Work task:
Please reproduce exactly the lines from the start of the records through the one containing "Given: Toggle the 已啟用 filter switch", and nothing more.

Information given:

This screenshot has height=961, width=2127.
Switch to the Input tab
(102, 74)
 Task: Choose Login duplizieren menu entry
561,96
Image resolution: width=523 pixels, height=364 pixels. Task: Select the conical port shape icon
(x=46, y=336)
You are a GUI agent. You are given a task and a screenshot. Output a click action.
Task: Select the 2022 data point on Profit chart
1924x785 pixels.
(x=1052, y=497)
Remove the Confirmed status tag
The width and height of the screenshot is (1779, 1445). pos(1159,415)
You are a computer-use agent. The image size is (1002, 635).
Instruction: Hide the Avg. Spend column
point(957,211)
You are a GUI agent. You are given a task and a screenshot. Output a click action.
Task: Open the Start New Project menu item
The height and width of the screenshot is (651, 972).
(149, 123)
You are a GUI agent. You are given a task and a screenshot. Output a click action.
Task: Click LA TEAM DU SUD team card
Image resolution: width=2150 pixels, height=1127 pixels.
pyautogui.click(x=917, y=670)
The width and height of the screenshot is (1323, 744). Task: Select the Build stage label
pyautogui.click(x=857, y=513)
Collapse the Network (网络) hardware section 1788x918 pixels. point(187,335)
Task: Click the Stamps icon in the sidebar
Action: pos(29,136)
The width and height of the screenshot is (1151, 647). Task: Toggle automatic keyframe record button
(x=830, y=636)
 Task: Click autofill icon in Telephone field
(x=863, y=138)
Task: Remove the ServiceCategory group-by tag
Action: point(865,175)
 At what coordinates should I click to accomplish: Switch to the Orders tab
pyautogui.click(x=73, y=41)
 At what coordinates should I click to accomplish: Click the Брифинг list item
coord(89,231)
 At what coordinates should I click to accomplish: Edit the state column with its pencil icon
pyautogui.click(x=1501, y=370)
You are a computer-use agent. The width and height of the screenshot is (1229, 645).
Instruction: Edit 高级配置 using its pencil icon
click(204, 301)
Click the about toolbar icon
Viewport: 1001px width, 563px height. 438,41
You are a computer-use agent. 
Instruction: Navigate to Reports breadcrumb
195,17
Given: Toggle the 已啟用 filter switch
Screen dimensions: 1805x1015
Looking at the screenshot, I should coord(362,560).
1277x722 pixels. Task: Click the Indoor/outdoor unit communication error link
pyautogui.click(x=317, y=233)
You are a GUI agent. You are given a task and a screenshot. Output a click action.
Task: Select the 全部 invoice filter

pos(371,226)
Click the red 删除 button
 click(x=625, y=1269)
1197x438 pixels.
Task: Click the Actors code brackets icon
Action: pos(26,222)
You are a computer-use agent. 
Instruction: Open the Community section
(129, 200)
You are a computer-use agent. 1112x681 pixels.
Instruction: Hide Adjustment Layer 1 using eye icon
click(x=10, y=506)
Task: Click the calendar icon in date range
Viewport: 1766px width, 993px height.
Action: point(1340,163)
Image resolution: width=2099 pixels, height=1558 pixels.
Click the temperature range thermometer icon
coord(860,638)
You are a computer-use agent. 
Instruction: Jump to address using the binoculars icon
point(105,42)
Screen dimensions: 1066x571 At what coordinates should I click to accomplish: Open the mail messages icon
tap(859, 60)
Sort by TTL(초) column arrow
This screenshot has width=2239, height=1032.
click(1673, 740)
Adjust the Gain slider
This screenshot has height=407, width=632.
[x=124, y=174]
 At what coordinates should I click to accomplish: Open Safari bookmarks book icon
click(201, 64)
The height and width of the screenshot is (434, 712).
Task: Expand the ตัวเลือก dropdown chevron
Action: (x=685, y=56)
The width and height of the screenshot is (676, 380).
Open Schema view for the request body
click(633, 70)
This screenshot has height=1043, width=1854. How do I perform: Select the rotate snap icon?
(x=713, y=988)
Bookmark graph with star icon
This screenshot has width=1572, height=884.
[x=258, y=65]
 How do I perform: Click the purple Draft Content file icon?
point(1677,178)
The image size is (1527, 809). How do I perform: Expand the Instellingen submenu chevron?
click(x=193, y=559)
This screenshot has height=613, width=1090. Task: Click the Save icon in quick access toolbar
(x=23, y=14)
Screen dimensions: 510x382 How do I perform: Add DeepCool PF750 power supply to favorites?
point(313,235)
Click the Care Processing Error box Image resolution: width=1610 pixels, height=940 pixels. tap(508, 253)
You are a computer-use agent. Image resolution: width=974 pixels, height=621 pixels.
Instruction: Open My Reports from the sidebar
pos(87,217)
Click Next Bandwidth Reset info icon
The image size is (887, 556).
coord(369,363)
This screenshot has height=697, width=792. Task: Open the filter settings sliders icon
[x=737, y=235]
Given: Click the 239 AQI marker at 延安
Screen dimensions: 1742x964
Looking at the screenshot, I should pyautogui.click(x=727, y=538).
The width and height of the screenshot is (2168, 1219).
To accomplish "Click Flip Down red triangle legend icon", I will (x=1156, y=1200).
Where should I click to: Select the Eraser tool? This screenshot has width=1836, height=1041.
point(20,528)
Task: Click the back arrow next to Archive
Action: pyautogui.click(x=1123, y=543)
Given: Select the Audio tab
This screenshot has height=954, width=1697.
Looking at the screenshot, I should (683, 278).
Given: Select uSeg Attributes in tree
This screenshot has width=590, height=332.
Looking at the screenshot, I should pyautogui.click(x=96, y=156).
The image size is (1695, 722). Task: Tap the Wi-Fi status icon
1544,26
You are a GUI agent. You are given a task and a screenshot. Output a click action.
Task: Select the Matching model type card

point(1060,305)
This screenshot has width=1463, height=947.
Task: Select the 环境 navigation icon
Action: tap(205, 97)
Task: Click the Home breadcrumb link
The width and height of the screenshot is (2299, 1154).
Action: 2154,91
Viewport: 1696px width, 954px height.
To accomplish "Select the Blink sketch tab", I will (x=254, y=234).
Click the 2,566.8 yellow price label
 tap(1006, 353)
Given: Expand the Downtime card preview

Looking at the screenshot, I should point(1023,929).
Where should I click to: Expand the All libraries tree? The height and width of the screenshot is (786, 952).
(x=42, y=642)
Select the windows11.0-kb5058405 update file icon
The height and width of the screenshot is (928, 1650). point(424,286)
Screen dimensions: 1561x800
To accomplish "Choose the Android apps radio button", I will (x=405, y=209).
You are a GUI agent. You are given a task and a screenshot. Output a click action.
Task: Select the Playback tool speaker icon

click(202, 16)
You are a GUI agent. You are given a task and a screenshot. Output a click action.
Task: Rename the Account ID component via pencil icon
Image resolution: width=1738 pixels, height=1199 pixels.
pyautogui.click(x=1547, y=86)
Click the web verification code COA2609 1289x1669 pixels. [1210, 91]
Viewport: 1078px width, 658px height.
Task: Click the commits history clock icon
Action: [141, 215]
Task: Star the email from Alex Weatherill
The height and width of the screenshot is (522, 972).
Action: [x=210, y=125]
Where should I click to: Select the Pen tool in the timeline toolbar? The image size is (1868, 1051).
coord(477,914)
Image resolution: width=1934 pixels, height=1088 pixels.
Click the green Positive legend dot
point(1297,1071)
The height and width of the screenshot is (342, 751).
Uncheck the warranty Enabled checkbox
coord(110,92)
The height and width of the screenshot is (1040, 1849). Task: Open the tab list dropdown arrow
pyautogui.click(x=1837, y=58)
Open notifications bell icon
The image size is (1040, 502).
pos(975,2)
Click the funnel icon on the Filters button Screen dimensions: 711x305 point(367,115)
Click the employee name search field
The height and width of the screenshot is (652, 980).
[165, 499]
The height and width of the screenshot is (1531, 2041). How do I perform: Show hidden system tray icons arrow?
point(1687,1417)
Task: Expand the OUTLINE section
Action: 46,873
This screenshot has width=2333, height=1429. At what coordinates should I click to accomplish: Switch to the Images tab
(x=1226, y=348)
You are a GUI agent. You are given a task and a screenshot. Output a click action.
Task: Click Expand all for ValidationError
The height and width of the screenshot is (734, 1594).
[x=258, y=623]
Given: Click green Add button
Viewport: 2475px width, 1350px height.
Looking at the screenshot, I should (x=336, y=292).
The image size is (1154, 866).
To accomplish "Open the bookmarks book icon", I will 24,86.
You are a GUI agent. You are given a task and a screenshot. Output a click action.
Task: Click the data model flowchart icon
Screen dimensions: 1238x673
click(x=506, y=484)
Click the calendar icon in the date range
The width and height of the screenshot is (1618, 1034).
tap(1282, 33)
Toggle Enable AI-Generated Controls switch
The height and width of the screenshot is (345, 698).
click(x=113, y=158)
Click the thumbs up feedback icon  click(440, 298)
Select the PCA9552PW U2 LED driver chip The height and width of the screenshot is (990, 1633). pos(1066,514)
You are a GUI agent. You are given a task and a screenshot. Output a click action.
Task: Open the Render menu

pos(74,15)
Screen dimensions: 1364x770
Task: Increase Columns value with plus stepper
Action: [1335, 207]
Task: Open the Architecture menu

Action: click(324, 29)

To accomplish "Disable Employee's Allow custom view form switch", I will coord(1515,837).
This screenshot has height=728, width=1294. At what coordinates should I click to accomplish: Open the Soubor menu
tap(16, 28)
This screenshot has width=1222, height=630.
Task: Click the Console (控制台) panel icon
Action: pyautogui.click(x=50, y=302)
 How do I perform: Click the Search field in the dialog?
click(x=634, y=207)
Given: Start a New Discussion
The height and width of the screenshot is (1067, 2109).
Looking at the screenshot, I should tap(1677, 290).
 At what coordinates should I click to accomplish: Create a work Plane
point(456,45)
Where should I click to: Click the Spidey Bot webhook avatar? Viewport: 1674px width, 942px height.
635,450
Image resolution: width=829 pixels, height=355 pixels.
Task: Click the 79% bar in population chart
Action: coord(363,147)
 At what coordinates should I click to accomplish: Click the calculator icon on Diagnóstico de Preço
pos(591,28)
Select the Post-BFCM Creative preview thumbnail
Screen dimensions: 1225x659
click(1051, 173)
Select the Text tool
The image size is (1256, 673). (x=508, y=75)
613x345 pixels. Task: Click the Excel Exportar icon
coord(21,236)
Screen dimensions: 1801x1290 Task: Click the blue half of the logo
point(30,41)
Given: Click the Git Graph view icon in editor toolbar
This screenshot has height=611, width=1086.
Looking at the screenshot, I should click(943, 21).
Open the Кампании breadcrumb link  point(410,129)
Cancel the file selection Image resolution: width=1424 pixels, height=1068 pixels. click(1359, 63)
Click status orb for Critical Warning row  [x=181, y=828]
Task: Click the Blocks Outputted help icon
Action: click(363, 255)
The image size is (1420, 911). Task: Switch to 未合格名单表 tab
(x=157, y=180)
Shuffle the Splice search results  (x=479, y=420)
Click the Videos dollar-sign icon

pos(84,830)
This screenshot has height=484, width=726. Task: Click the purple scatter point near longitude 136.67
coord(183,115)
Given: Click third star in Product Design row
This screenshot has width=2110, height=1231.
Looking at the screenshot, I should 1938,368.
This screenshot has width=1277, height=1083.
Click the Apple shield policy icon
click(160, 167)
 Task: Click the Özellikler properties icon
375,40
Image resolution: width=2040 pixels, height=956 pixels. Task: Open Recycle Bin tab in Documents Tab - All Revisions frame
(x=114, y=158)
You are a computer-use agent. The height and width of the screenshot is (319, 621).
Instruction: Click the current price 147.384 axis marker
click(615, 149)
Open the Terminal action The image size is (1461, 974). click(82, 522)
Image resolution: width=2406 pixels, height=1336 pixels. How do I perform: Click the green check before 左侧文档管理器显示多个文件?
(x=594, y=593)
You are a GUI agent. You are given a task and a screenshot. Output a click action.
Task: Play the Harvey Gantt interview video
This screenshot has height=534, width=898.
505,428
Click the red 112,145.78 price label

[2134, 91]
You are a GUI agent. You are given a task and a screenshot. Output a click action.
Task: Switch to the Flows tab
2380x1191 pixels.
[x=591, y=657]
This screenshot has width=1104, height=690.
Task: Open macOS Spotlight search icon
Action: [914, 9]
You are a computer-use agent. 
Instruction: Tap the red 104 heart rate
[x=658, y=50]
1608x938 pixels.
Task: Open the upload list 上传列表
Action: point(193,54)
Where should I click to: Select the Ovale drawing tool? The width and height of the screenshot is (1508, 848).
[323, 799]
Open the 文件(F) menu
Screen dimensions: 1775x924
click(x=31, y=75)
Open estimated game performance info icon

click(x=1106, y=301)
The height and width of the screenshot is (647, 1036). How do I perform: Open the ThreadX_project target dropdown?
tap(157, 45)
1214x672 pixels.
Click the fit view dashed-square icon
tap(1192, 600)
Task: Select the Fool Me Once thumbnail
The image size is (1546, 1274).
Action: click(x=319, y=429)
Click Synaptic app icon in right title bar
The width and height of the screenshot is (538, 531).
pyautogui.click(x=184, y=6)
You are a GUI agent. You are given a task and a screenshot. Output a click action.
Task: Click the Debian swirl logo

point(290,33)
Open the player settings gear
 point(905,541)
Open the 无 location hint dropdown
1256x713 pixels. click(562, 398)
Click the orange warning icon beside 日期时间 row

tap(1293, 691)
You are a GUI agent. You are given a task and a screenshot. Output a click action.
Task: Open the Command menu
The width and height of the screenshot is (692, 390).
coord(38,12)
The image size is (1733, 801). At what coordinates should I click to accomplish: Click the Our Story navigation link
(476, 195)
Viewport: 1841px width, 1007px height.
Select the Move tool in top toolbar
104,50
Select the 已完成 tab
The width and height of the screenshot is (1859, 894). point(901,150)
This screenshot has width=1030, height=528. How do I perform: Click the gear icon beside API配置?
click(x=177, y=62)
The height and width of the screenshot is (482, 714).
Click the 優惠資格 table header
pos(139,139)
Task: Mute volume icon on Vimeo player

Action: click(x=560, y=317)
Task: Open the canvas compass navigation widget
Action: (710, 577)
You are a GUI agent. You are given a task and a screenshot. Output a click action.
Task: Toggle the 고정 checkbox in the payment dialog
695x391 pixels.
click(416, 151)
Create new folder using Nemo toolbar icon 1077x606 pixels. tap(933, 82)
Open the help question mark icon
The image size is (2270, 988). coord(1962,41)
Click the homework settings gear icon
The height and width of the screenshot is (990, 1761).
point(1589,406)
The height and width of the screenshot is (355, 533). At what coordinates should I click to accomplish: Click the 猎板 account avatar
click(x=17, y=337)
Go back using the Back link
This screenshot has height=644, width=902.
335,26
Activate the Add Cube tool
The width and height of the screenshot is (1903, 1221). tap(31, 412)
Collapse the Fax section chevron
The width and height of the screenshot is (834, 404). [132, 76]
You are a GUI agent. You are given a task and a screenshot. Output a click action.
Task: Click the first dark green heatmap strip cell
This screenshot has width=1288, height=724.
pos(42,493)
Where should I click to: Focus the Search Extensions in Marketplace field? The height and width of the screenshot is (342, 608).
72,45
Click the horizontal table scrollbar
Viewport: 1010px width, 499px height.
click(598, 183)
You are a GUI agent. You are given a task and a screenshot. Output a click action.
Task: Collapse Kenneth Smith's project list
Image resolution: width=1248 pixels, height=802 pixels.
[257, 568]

Reply:
This screenshot has height=961, width=2127.
Switch to the Input tab
(102, 74)
 Task: Choose Login duplizieren menu entry
561,96
Image resolution: width=523 pixels, height=364 pixels. Task: Select the conical port shape icon
(x=46, y=336)
You are a GUI agent. You are given a task and a screenshot. Output a click action.
Task: Select the 2022 data point on Profit chart
1924x785 pixels.
(x=1052, y=497)
Remove the Confirmed status tag
The width and height of the screenshot is (1779, 1445). pos(1159,415)
You are a computer-use agent. The image size is (1002, 635).
Instruction: Hide the Avg. Spend column
point(957,211)
You are a GUI agent. You are given a task and a screenshot. Output a click action.
Task: Open the Start New Project menu item
The height and width of the screenshot is (651, 972).
(149, 123)
You are a GUI agent. You are given a task and a screenshot. Output a click action.
Task: Click LA TEAM DU SUD team card
Image resolution: width=2150 pixels, height=1127 pixels.
pyautogui.click(x=917, y=670)
The width and height of the screenshot is (1323, 744). Task: Select the Build stage label
pyautogui.click(x=857, y=513)
Collapse the Network (网络) hardware section 1788x918 pixels. point(187,335)
Task: Click the Stamps icon in the sidebar
Action: pos(29,136)
The width and height of the screenshot is (1151, 647). Task: Toggle automatic keyframe record button
(x=830, y=636)
 Task: Click autofill icon in Telephone field
(x=863, y=138)
Task: Remove the ServiceCategory group-by tag
Action: point(865,175)
 At what coordinates should I click to accomplish: Switch to the Orders tab
pyautogui.click(x=73, y=41)
 At what coordinates should I click to accomplish: Click the Брифинг list item
coord(89,231)
 At what coordinates should I click to accomplish: Edit the state column with its pencil icon
pyautogui.click(x=1501, y=370)
You are a computer-use agent. The width and height of the screenshot is (1229, 645).
Instruction: Edit 高级配置 using its pencil icon
click(204, 301)
Click the about toolbar icon
Viewport: 1001px width, 563px height. 438,41
You are a computer-use agent. 
Instruction: Navigate to Reports breadcrumb
195,17
Given: Toggle the 已啟用 filter switch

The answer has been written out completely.